Here is where I would start:

  • Make sure your sales team keeps your contact data accurate for each sales opportunity (A – B – C – D opportunities)
  • Use estimated sales revenue based on the stage of the sales opportunity (i.e. 75% of estimated value for A opportunities, 50% for B opportunities, 25% for C opportunities, 0% for D opportunities) and store this in a calculated field in your CRM system
  • Import the estimated sales revenue into Google Analytics as a custom dimension
  • Report on estimated revenue based on where these leads are in the sales process
While your reports are not showing you money in the bank, they are giving a strong indicator to the value of your programs while your sales process takes 12-18 months to close. For those of us generating leads under a great deal of pressure to perform, we can now provide clear predictions on how our programs will perform using the estimations from our sales team.

8) Mobile Becomes Accountable

Google Analytics Mobile Measurement
Whether you believed that 2008, 2009, 2010, 2011 or 2012 was the year of Mobile, one thing for certain: Mobile has arrived on the scene in a big way in recent years.  Mobile is everywhere and we are all using it.
At the same time, it almost feels as if mobile measurement has been given a “Free pass” because it is so new; much like how website measurement was in a pre-urchin world. Now that the newness is wearing off for mobile, marketers will start to be held more accountable for the performance of their mobile efforts. Money can only be spent without measuring your return for so long before the ROI question becomes inevitable.
Fortunately, Google Analytics is making it easier to track mobile activity by making their mobile reports more useful and continually updating their SDK for mobile apps on the iPhone and Android platforms. Combine continued updates with Universal Analytics and we are going to be able to measure things that we had only dreamed of previously.
While many mobile app developers are already tracking activity within their apps using both basic and proprietary methods (tracking screen loads to a database, etc.), these tracking methods are more of a nuisance for the developer than a core competency.  Universal Analytics will become the measurement vehicle of choice for mobile apps, because it does two things:
  1. It frees up valuable development time to implement new features instead of worrying about tracking AND
  2. It allows for an easy method to track user activity across multiple devices, computers, environments
Mobile developers will begin to see the power they can harness in a free tool and breathe a big sigh of relief: tracking will just work. Much like it does for websites since the introduction of Google Analytics.
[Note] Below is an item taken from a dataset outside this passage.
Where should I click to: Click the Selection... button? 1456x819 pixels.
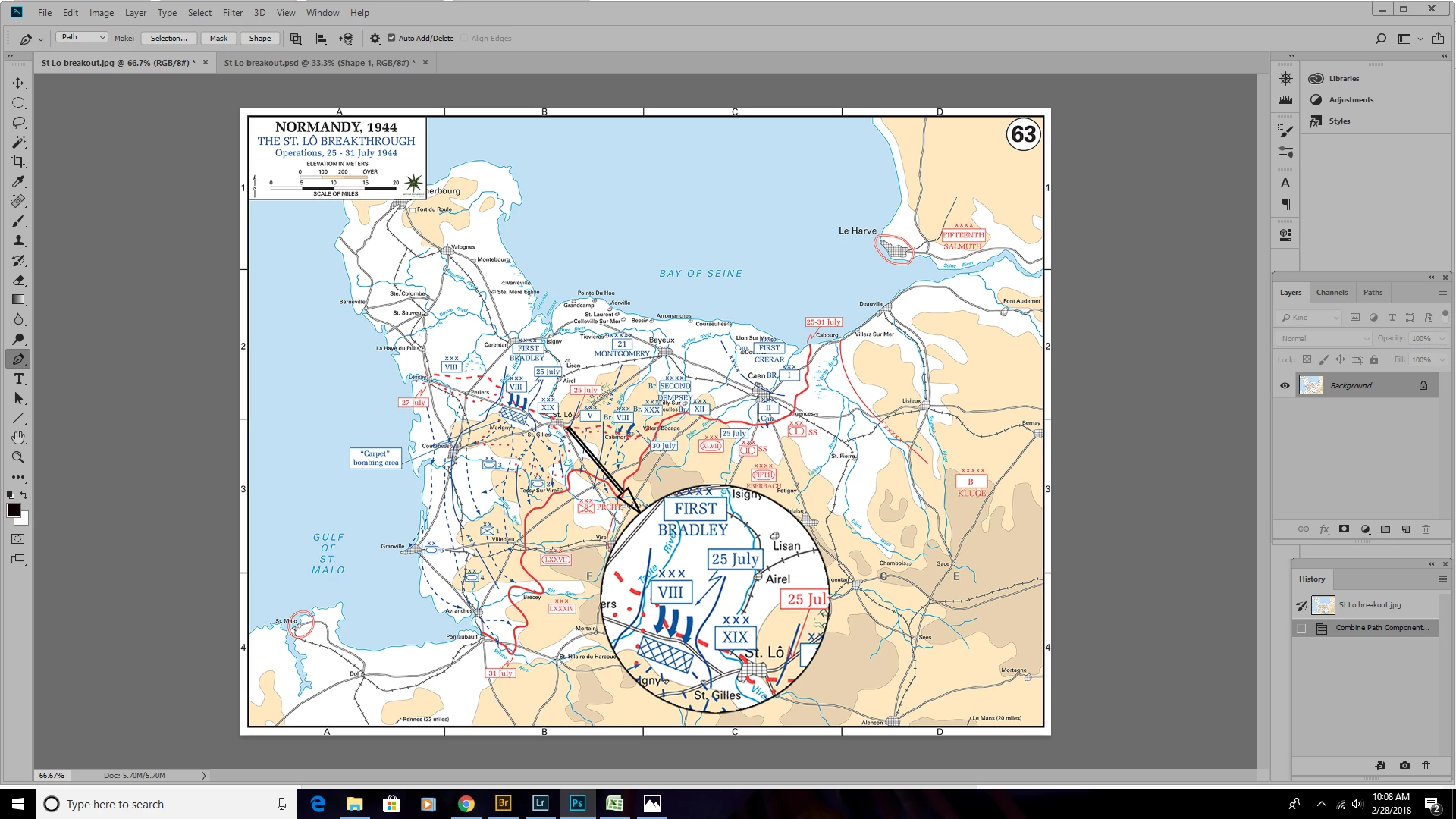[x=168, y=38]
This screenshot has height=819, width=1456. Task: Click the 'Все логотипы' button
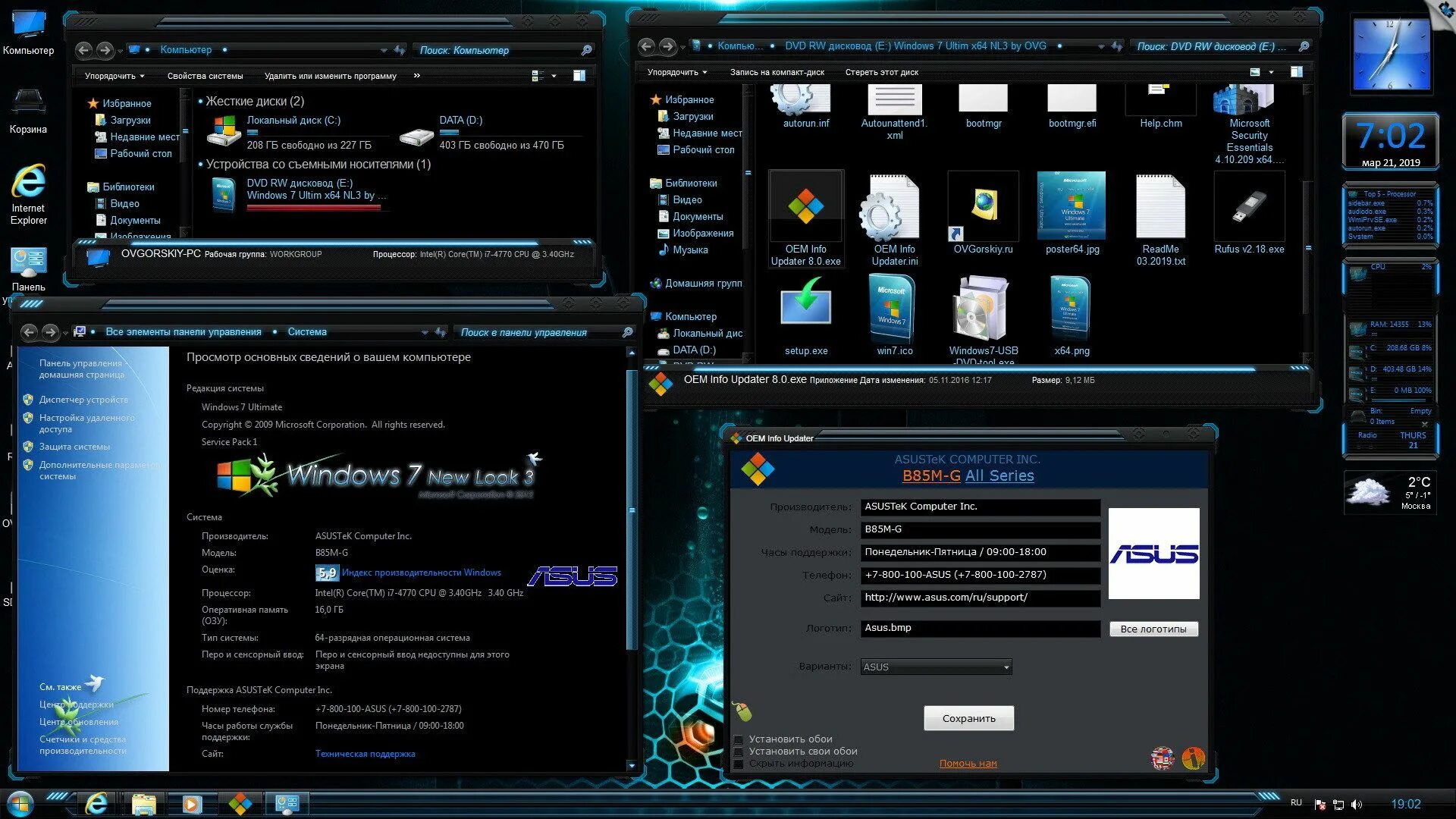click(x=1153, y=629)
These are just a few of many predictions we can make

With the advancements Google Analytics has announced over the past year, we are seeing a tremendous opportunity to advance the way we measure the web, as well as the our other marketing touch points. This represents the biggest innovation opportunity we have seen in digital measurement since the announcement of the first version of Google Analytics.
Why is the opportunity so large? Because Google Analytics has taken away the barrier of entry to measuring digital activities by providing world class features for free. Instead of having measurement methods and models being implemented by a few elite measurement experts, now anyone has the opportunity to experiment with new ways to measure our marketing activities.
I can't wait to continue to experiment and brainstorm new ways to measure our activities and bring these methods to both clients and the community.
What will you measure differently in 2013? I would love to hear in the comments!